HIGH COURT, KUMASI
DATE:14TH MARCH, 1962
BEFORE: DJABANOR J.
JUDGMENT OF DJABANOR J.
By a writ of summons issued at Kumasi on the 16th February, 1959, the plaintiff-appellant claimed from the defendants-respondents “cash the sum of £G299 4s. 4d. being the balance of cocoa purchasing account and the cost of 17 empty cocoa bags which defendants had failed to pay after repeated demands”. It was in the undefended list.
On the 18th March, 1959, the defendants filed an affidavit in support of an application for leave to defend this action. Paragraphs 6 and 7 of the affidavit read as follows:
“6. That it was then found and admitted by plaintiff that I had supplied plaintiff with seventy-five (75) bags cocoa worth £G665 12s. 6d., and that plaintiff had given me by way of cash advances, £G505, plaintiff was therefore to refund to me £G160 12s. 6d. This amount he has not yet paid.
7. That the plaintiff rather owes me £G160 12s. 6d.
This was sought to be amended to read: “6. That first defendant was found to have supplied plaintiff with 812/3 bags of cocoa worth £G727 5s. and to have obtained cash advance to the tune of £G590.
7. That the plaintiff rather owes me £G137 5s.
In the premises I make this affidavit asking leave to defend the suit and to counterclaim for £G137 15s.”
On the 15th May, 1959, when the case was called the plaintiff asked leave to amend his affidavit and the amount claimed. This was granted. Defendant also asked leave to amend his affidavit but this was adjourned for a formal amendment to be filed. This was done on the 18th May, 1959.

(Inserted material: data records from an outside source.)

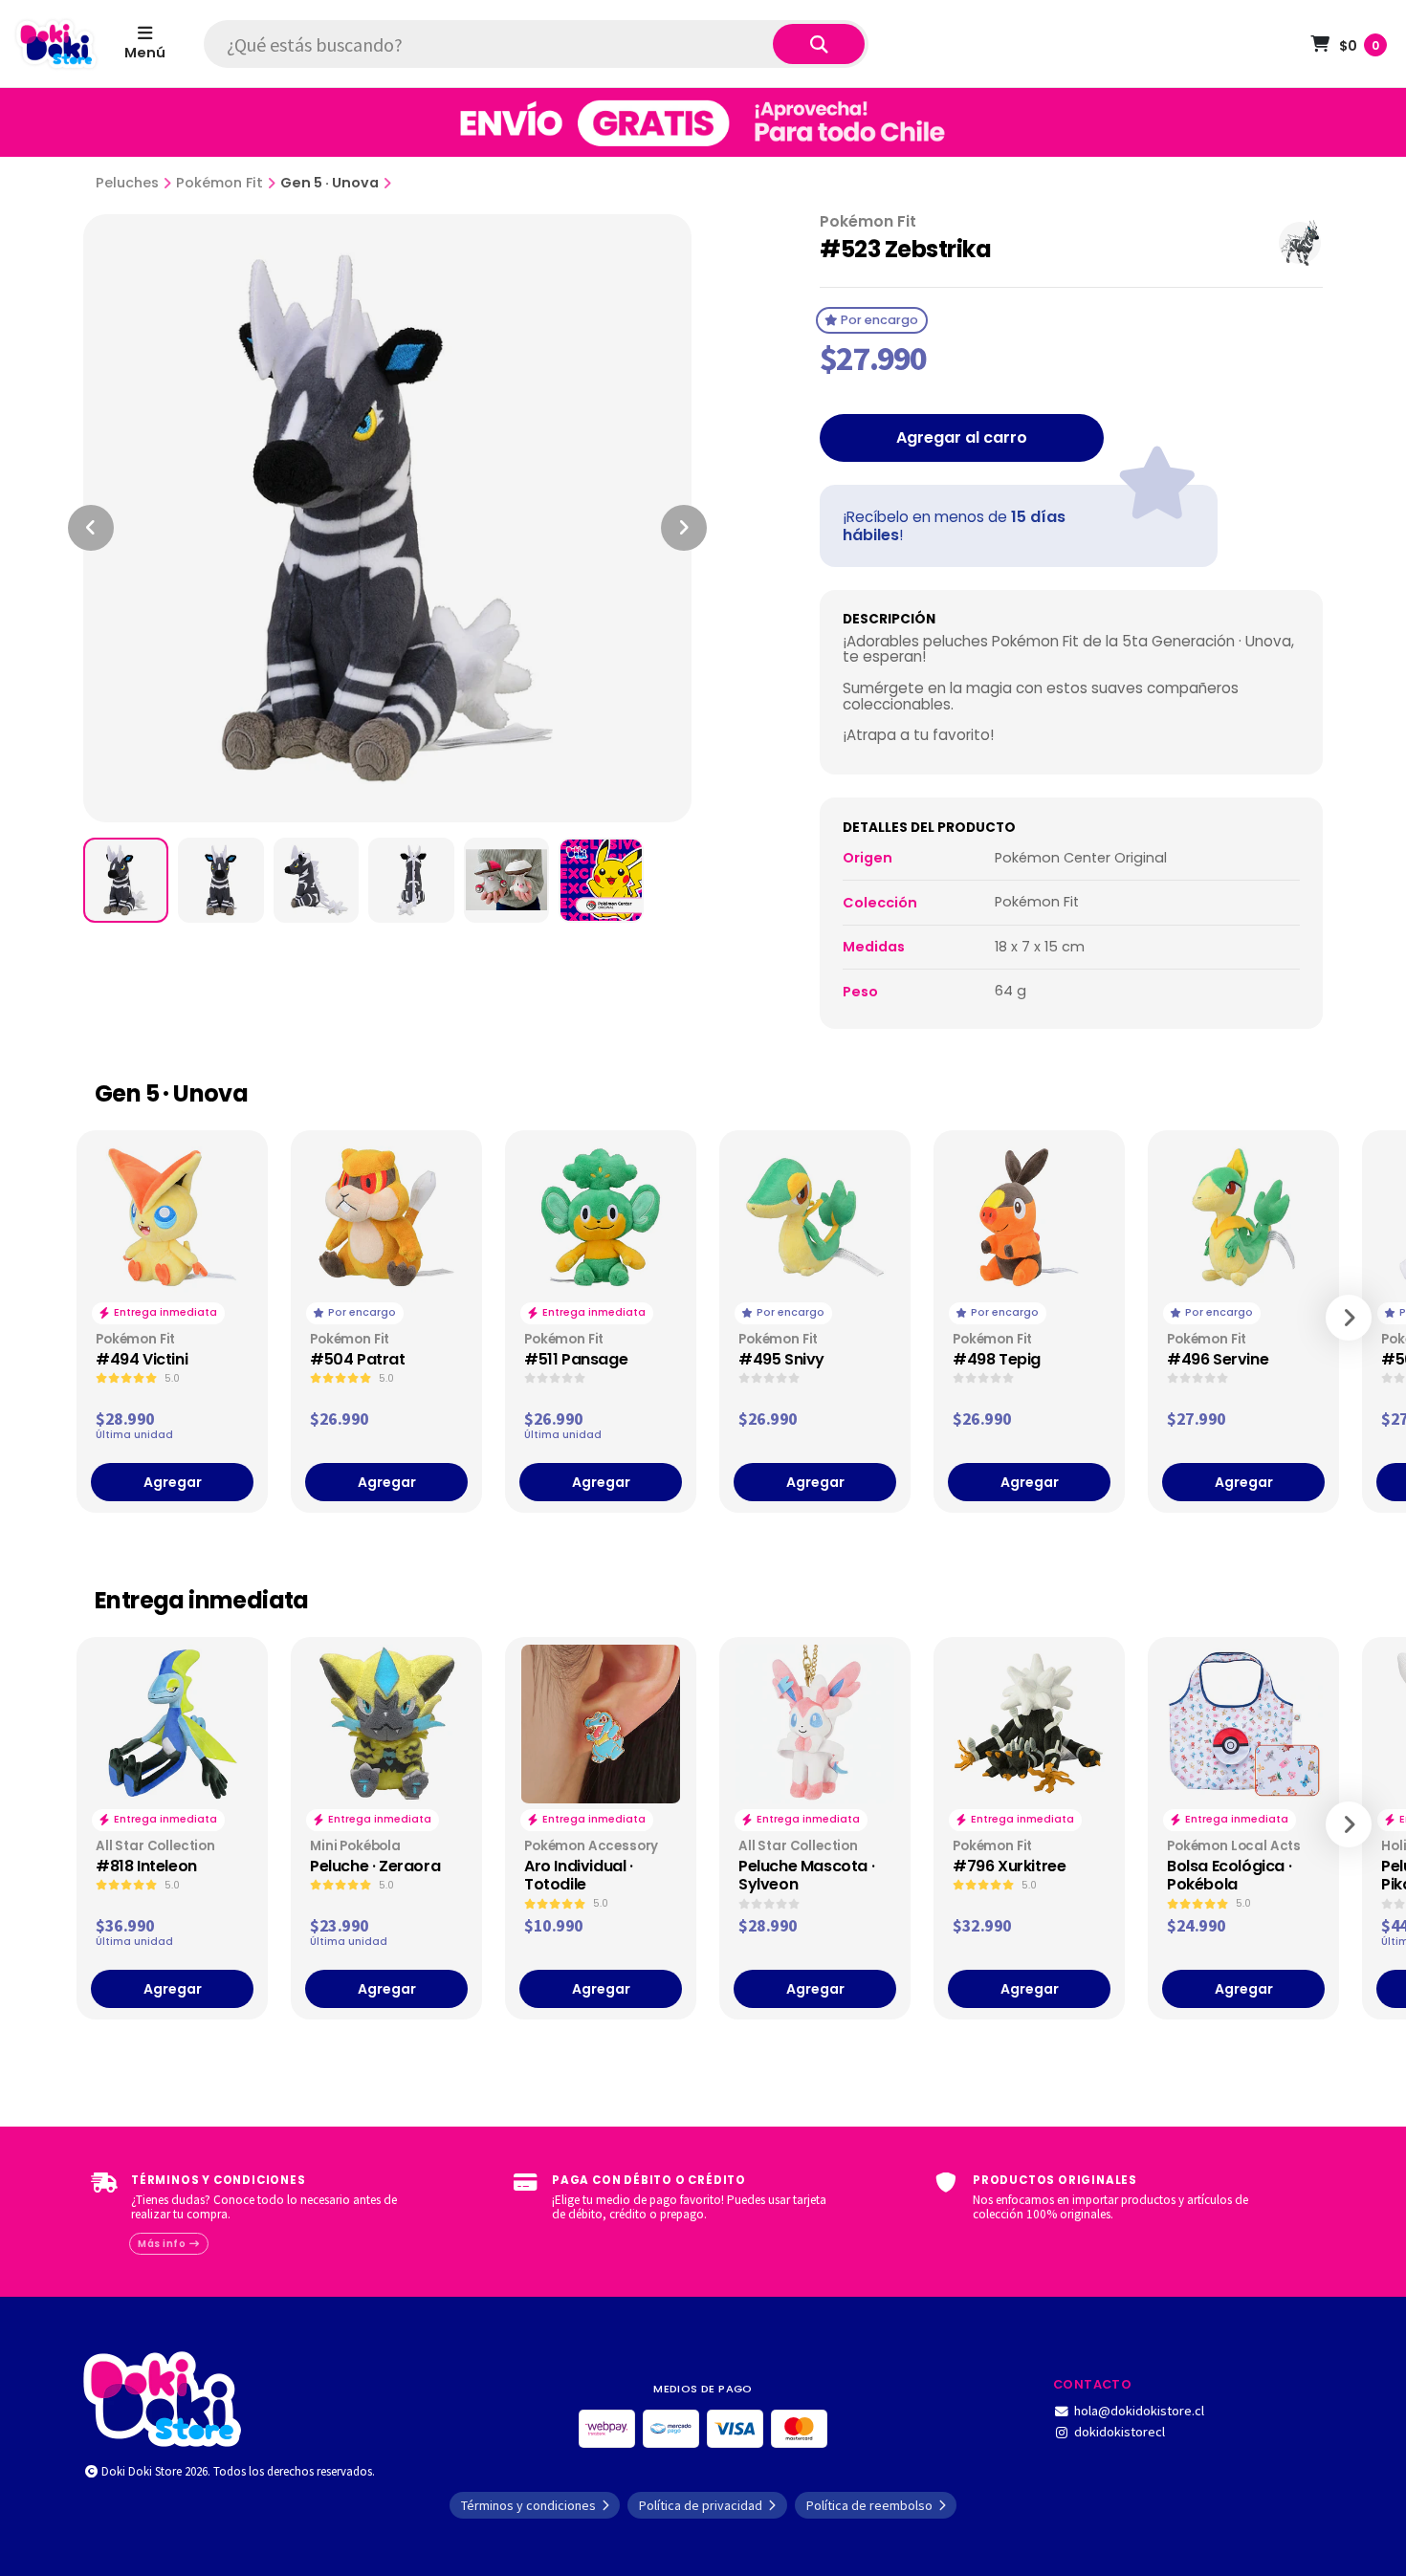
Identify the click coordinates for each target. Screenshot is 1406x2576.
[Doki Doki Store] (162, 2397)
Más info (163, 2244)
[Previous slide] (91, 528)
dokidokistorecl (1119, 2431)
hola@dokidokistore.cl (1139, 2410)
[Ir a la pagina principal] (56, 44)
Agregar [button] (172, 1482)
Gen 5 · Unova (329, 182)
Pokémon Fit (219, 182)
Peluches (127, 182)
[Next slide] (684, 528)
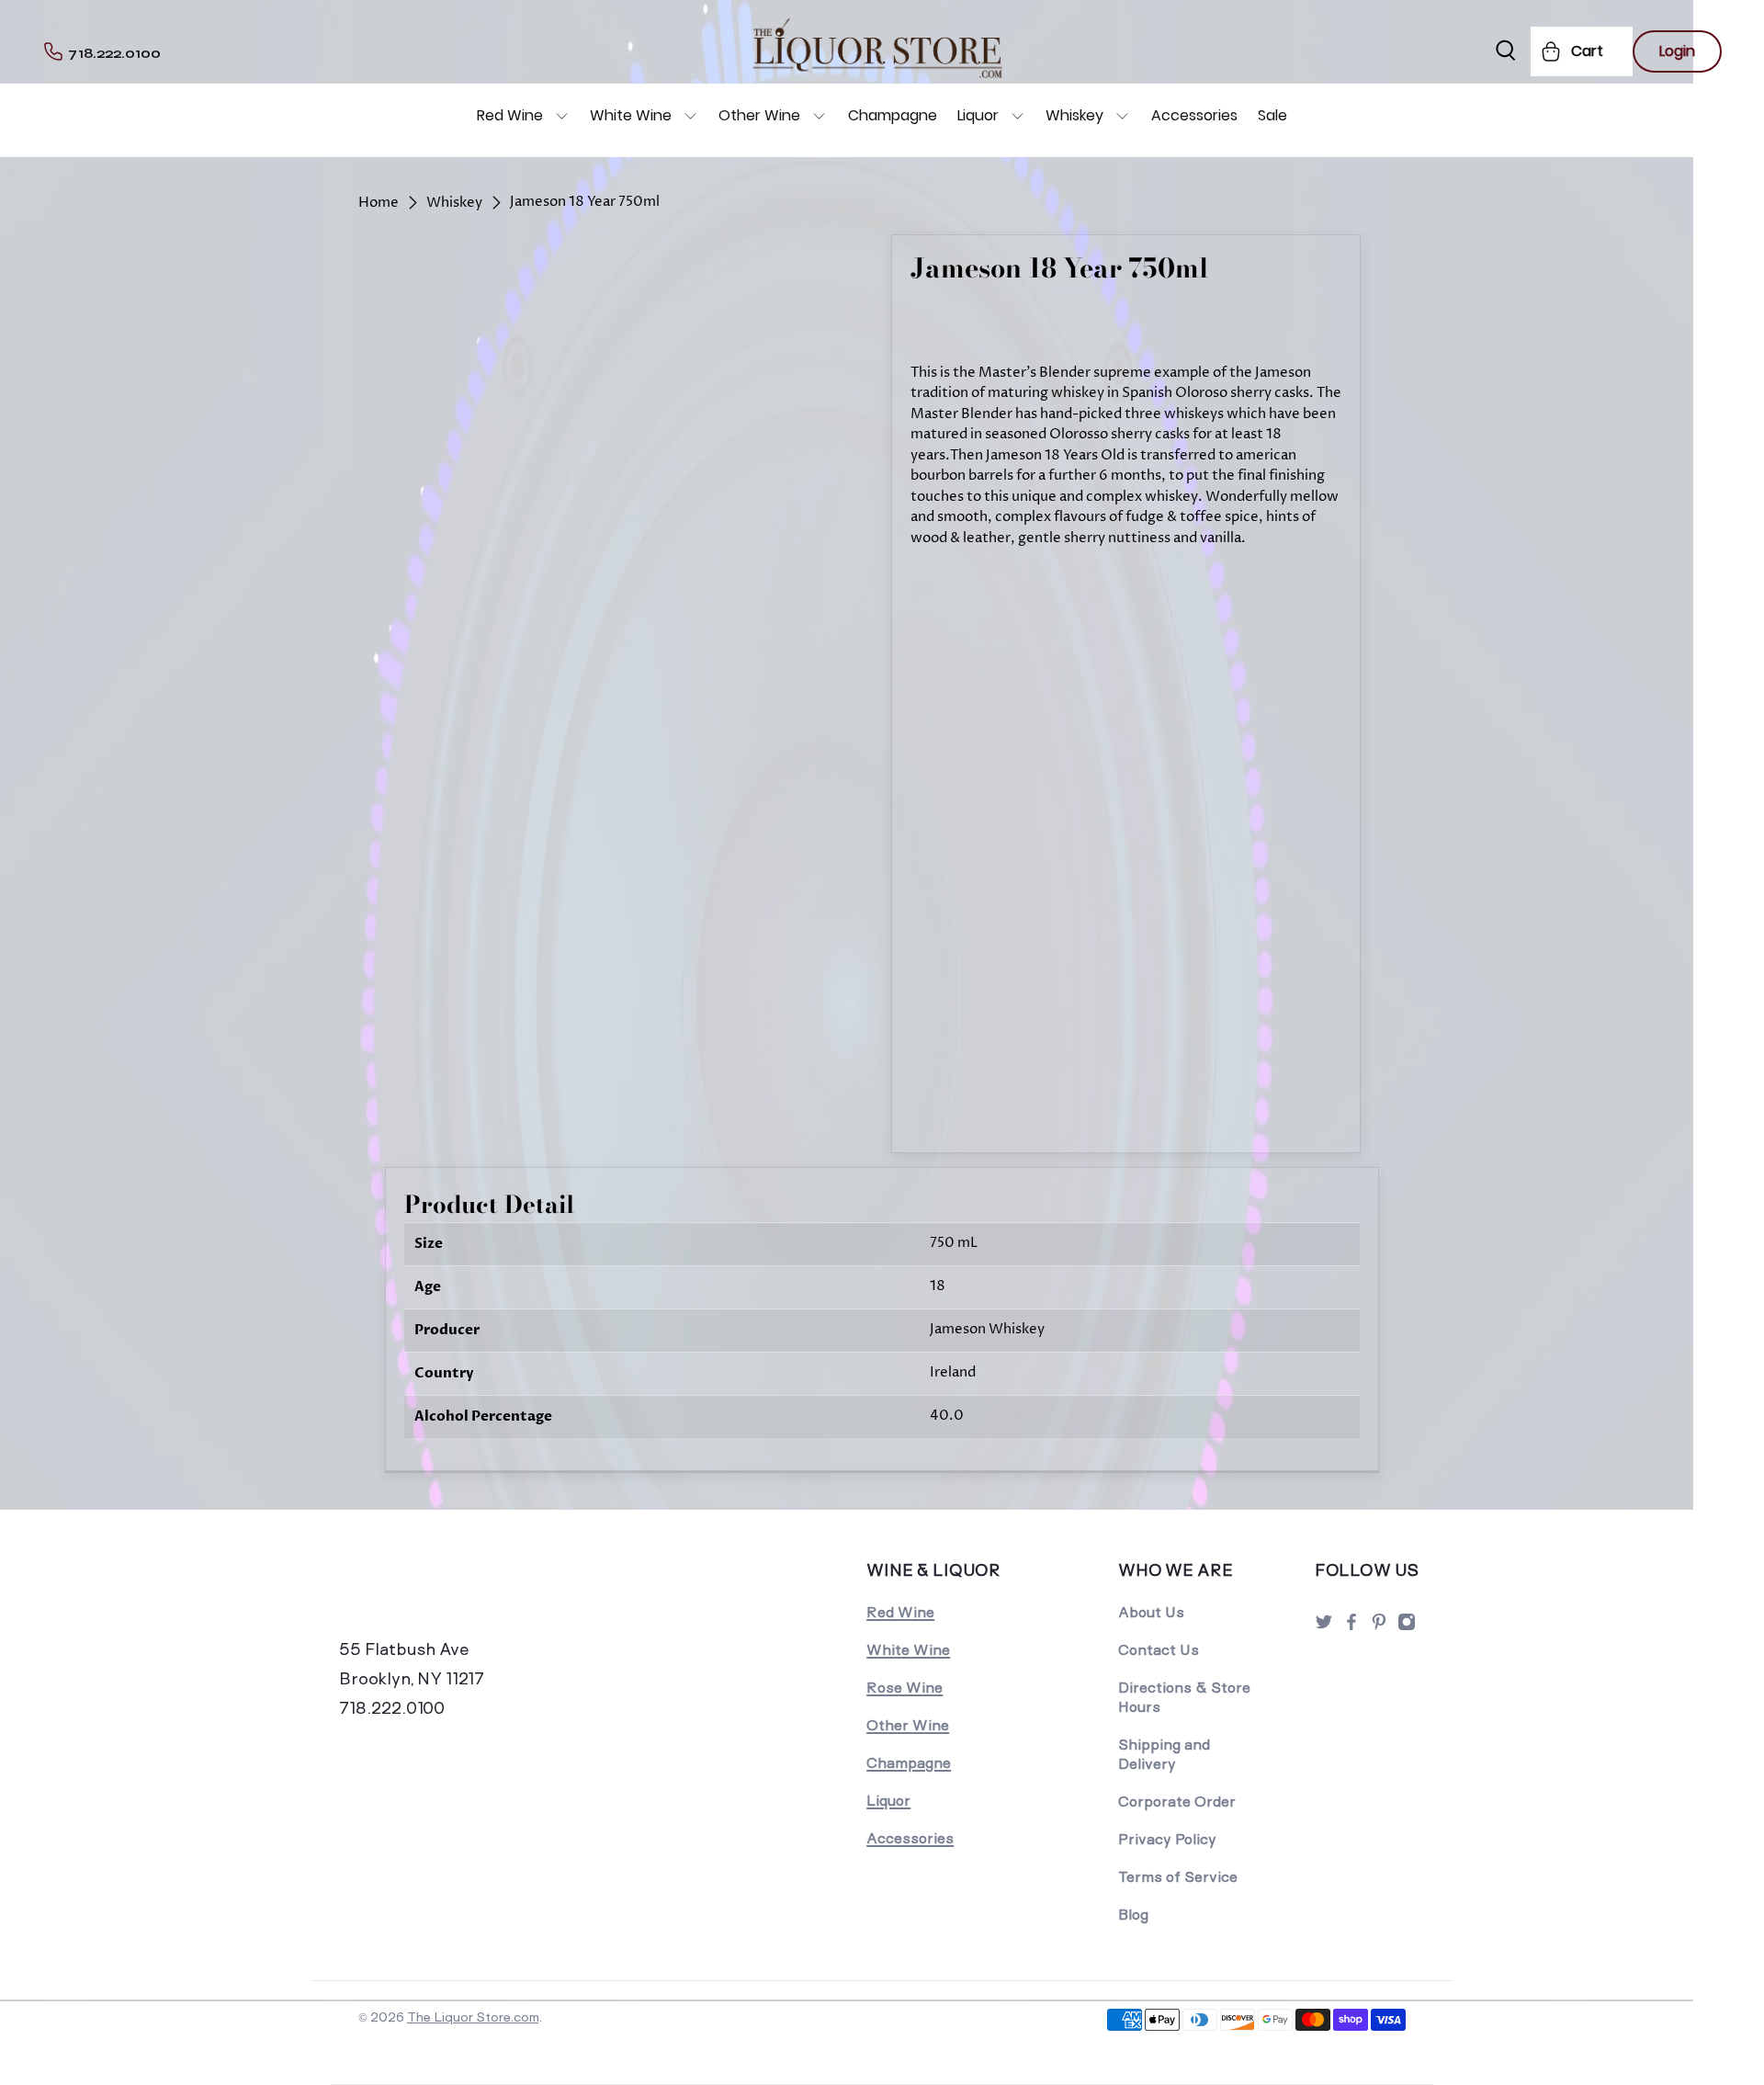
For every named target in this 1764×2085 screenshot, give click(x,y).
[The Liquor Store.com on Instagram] (1406, 1627)
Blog (1133, 1914)
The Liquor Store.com (472, 2017)
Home (378, 203)
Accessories (1194, 115)
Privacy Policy (1167, 1839)
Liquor (978, 115)
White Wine (631, 115)
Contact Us (1158, 1650)
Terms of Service (1178, 1877)
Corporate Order (1177, 1801)
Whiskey (1074, 115)
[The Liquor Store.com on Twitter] (1324, 1627)
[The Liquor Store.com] (466, 1595)
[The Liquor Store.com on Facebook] (1351, 1627)
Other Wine (759, 115)
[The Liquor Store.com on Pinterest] (1379, 1627)
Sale (1272, 115)
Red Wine (510, 115)
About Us (1151, 1612)
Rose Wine (904, 1687)
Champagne (892, 115)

On the 29th May, without formally granting the defendants leave to defend, and without allowing the amendment to be filed, and without ordering pleadings, by the agreement of counsel, the court referred the matter to a referee for enquiring into the accounts.
From all the circumstances I am prepared to accept that leave was granted to the defendants to defend.
I think the omission of this fact in the record book must have been an oversight for in any case actual leave was granted and the case was referred to a referee. But then no pleadings were ordered. I accept the writ as a statement of claim but there does not appear to be any defence filed much less a formal notice to file a counterclaim or even the counterclaim itself. In view of the rules and orders I am unable to say that the affidavit in support of leave to defend included the counterclaim. At the best it could only have been notice of a counterclaim—not the counterclaim itself.
Order 18 rule 4 of the Schedule to Cap. 4 (which was the relevant procedure in 1959) reads as follows: 4. (a) “No defendant shall be allowed to set up any such counterclaim or set-off unless he shall have lodged with
[p.170] of [1962] 1 GLR 169
the Registrar four clear before the return day a notice in original, and as many duplicates thereof as there are plaintiffs, containing his name and address and a concise statement of the grounds of such counterclaim or set-off, and shall have paid the same court and service fees as would be payable if he were claiming by writ of summons: Provided that the court may in its discretion, and on such terms as may seem just, allow the defendant to set up a
counter-claim or set off notwithstanding that such notice has not been dully lodged”.
It follows therefore that there was no proper counterclaim before the court and the judgment in favour of defendant on his counterclaim was bad and must be aside.